It is surprising how hard it is to be out of your comfort zone when it comes to music. Sometimes the most challenging music is not the most complex or the most extreme. Rather, it can be music that is of a style which you do not explore often.

For me “Orphne” by Maud the Moth was one such musical journey into the unknown. I say “unknown” but that is not wholly true. Over the years I have dipped my musical ear in the waters that this Madrid based pianist and vocalist inhabits. I can hear parts of Diamanda Galas, smatterings of Kate Bush and Tori Amos. (I’m sure the latter shows my naivete and ignorance when it comes to female singer/composers.  Maud the Moth is a solo project of Amaya López-Carromero who began composing alone in her childhood bedroom recording demos on the family twin cassette deck. Orphne is her third full length.

Having admitted my relative ignorance I can wholeheartedly admit that listening to Maud the Moth has been a wonderful experience. Her compositions are filled with emotion – sometimes raw and pained at others joyful or sensual.  Opener “Ecdysis” evokes Little Earthquakes era Tori Amos in part but has elements of jazz percussion and her vocal travels up and down the octaves effortlessly but without feeling like an exhibition. The track builds with increasing grandeur to a fittingly gothic ending where only a lone drum thuds over a drawn out chord before moving gently into “ The Mirror Door”  which has the feel of entering an abandoned room in an old house that has not seen love or laughter for decades. I can imagine Miss Havesham sat at the piano- resplendent in musty lace and silk. “The Stairwell” that follows is even more eerie and sinister and I am thankful that it is short as there is a claustrophobia caused by its dark atmosphere.

Elsewhere on the album there are drums and strings that bring to mind Emiliana Torrini, as on the haunting “The Abattoir” where the two combine to create a controlled mania that is reined in by Amaya’s amazing voice.  “Finisterrae” which follows has a heart-breaking Arabesque lilt played over back-masked strings which segue into the gentlest of piano refrains topped with crashing percussion. There is just so much to listen to here. Every return to the tracks on this album is a further discovery – a new instrument identified or a backing vocal previously un noticed drifts to the surface.

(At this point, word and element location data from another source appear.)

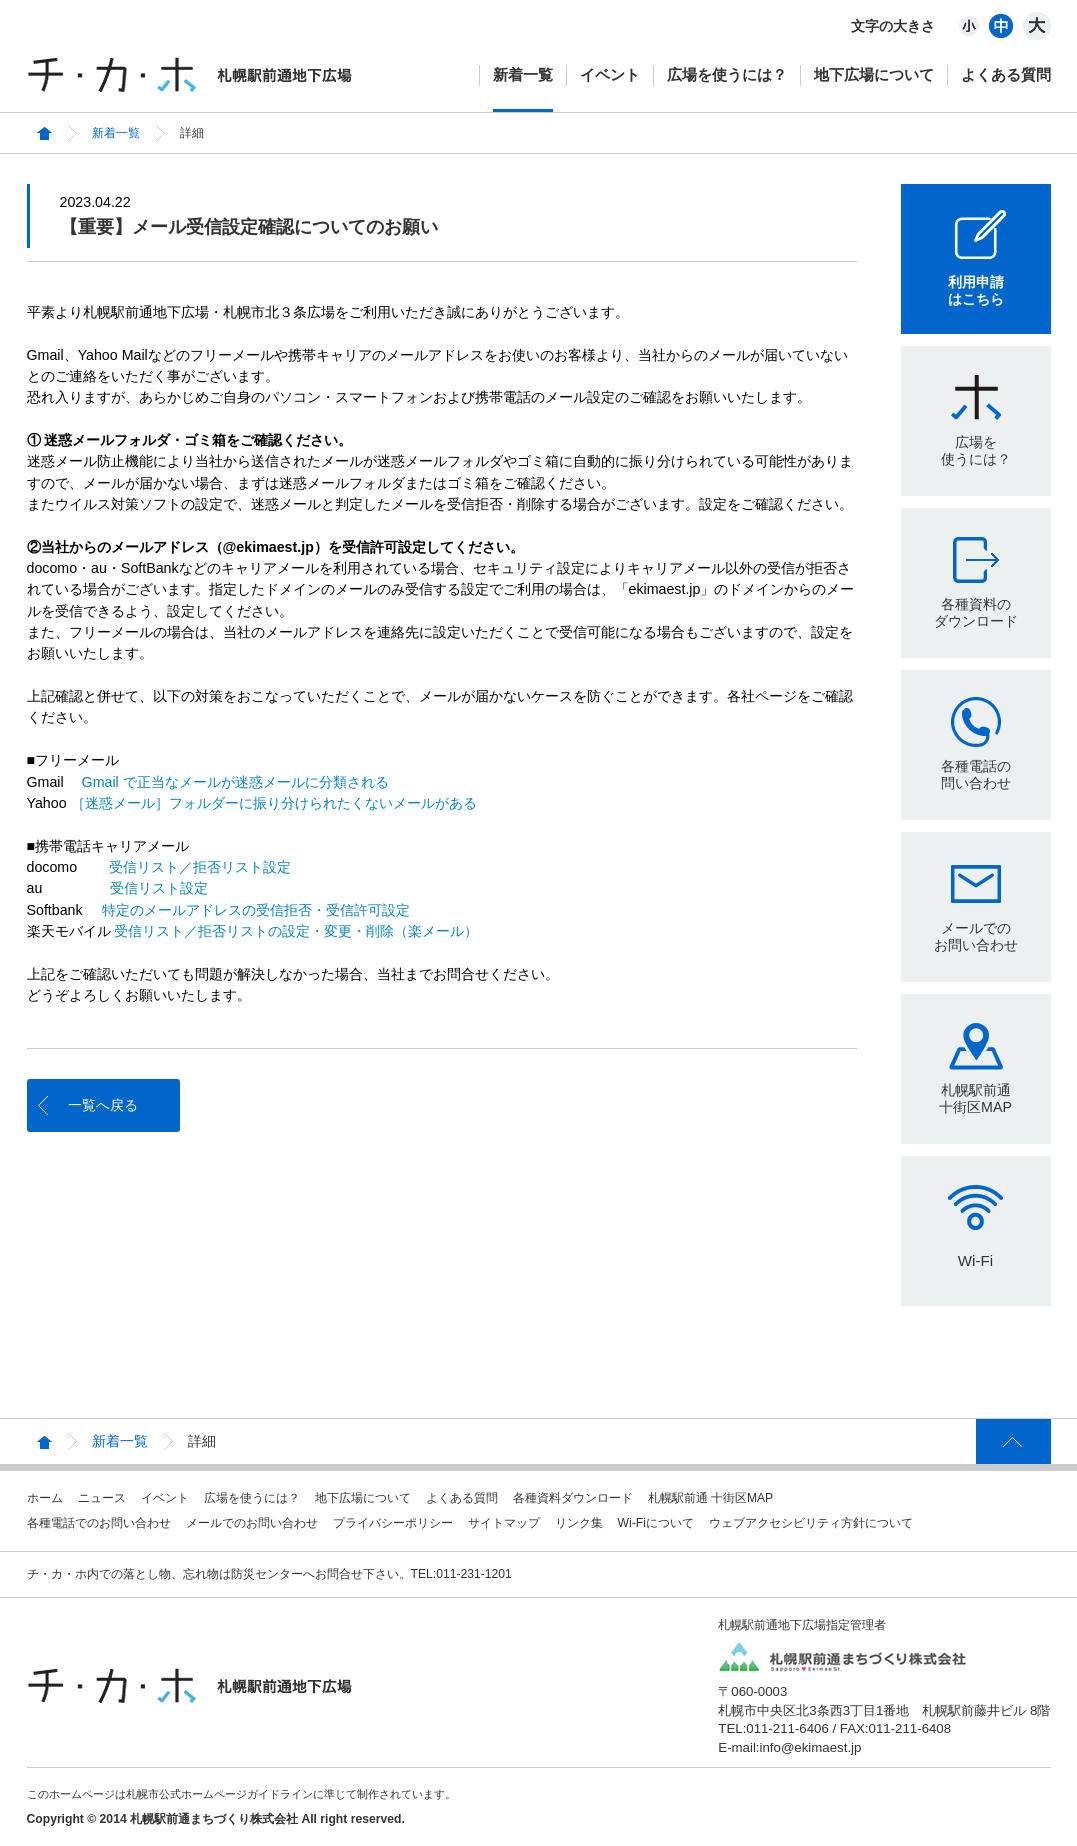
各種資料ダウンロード (573, 1498)
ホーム (45, 1498)
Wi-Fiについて (656, 1523)
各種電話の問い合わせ (976, 774)
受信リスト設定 (159, 888)
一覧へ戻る (103, 1105)
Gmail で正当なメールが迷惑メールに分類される (235, 782)
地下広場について (874, 74)
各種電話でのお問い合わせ (99, 1523)
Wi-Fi (975, 1260)
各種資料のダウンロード (976, 612)
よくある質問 (1006, 74)
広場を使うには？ (727, 74)
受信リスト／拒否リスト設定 (200, 867)
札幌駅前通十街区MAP (975, 1098)
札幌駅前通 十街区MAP (711, 1498)
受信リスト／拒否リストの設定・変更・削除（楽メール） (296, 931)
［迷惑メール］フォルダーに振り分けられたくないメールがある (274, 803)
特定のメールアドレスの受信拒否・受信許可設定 (256, 910)
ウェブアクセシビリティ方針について (811, 1523)
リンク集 (579, 1523)
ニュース (102, 1498)
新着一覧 (523, 74)
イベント (610, 74)
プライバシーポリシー (393, 1523)
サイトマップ (504, 1523)
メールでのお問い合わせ (976, 936)
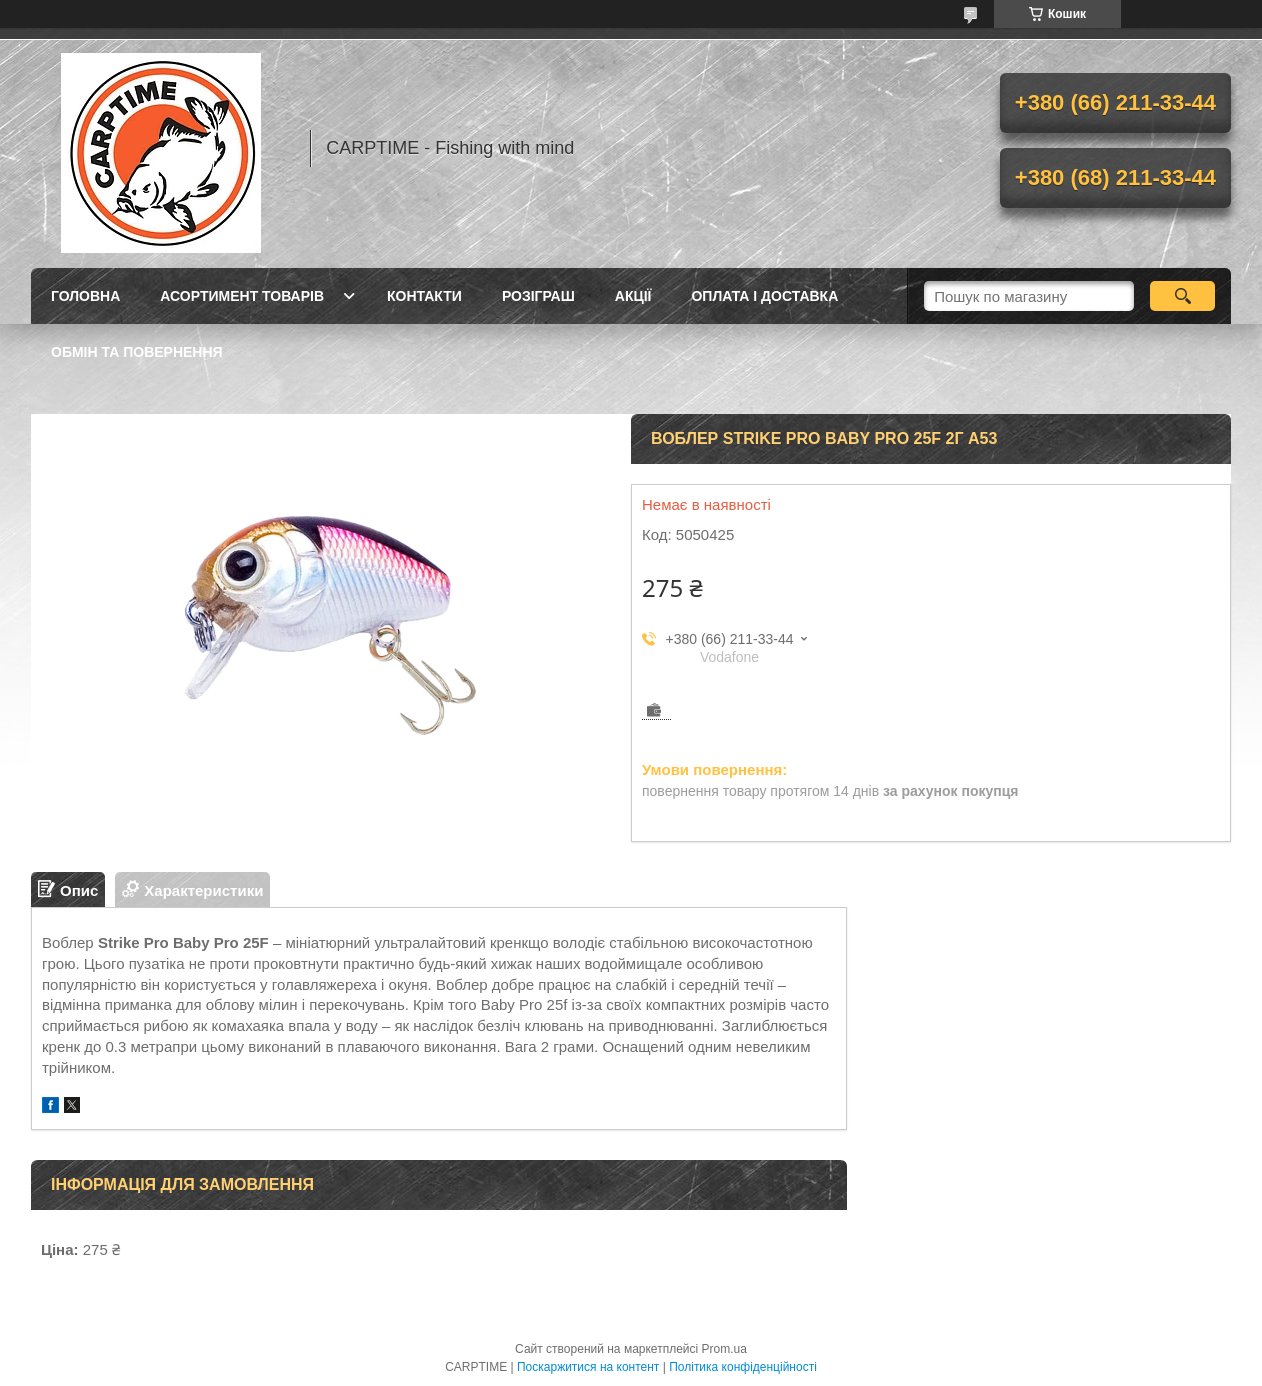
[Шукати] (1182, 296)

I played “As Above, so Below” on the radio recently as part of a singles review segment. It confused as much as delighted listeners who were reminded of Dead Can Dance and Kate Bush. I can understand why. Taken out of the context of the album this track sounds like an introduction to something else. It is a dark, echoing, choral track that hints at things about to erupt but never comes to fruition, leaving the radio listeners frustrated. What follows on the album however is a complete change of pace with the jazzy, playful “Mormo and the Well” which feels like a curtain has been dragged back exposing half of the room in daylight whilst shadows still taunt from the corners. I find myself not knowing which vocal line to follow and am forced to relax and allow both to flow over me feeling as though I have fallen down the rabbit hole in some Lewis Caroll dream trip. The keyboard strokes and strings offer great comfort.

“Epoxy Bonds” is a masterpiece to finish with. It opens with frantic violins which ushering in a heartachingly beatific melody that evokes feelings of both passion and loss in a lush woodland ritual.

Maud the Moth has produced an album in Orphne that transcends genres and both aids inward reflection and also transports the listener to another place. Very, very exciting to step outside my comfort zone with this one.